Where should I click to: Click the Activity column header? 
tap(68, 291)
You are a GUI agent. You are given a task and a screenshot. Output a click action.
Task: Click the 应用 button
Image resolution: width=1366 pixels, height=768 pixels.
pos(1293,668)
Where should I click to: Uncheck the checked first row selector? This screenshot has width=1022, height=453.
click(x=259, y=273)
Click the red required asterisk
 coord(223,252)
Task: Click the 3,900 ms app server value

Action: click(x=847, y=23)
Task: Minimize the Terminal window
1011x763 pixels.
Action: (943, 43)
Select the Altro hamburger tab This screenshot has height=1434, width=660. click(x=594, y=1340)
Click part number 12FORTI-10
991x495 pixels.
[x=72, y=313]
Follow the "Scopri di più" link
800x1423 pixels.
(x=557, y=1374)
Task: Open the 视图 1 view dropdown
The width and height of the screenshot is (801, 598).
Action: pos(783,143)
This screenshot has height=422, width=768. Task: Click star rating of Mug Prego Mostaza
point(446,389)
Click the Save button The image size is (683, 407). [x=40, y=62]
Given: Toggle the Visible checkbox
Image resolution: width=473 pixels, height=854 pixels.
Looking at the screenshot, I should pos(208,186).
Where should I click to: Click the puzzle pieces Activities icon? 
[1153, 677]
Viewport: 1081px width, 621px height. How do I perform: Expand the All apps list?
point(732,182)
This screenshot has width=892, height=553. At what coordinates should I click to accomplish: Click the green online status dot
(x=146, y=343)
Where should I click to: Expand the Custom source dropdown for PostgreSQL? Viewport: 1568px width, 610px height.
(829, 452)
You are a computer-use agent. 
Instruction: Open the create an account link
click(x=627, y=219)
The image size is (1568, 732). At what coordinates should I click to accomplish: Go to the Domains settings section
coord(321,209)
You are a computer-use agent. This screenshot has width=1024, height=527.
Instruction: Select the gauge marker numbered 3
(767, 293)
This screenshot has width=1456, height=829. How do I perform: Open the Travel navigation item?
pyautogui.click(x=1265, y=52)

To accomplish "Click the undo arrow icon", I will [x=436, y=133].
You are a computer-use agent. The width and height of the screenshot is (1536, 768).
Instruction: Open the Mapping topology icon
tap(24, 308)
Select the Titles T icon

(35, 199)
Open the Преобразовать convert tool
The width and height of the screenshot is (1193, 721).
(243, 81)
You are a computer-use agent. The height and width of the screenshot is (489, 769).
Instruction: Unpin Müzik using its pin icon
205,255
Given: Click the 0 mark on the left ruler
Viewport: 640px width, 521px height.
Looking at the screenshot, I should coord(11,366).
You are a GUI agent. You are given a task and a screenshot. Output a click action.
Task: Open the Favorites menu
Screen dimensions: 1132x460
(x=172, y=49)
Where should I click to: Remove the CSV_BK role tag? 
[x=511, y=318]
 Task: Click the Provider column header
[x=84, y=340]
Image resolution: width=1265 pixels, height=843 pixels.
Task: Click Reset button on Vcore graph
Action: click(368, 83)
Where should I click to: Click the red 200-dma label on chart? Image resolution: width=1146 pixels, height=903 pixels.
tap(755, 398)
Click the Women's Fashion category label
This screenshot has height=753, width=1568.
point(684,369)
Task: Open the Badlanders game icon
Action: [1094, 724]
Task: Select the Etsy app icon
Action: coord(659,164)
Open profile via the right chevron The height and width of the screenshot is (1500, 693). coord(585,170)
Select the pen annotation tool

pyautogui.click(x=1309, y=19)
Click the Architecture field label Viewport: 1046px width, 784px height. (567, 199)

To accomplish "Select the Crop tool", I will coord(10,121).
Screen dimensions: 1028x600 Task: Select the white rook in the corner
__________________________________________________
■ Work to be completed
Starting at the line that holds "Click the Architecture", set down each line exactly through the last line of the records above, and no others.

■ Task response
Click the Architecture field label Viewport: 1046px width, 784px height. (567, 199)

To accomplish "Select the Crop tool", I will coord(10,121).
Screen dimensions: 1028x600 Task: Select the white rook in the corner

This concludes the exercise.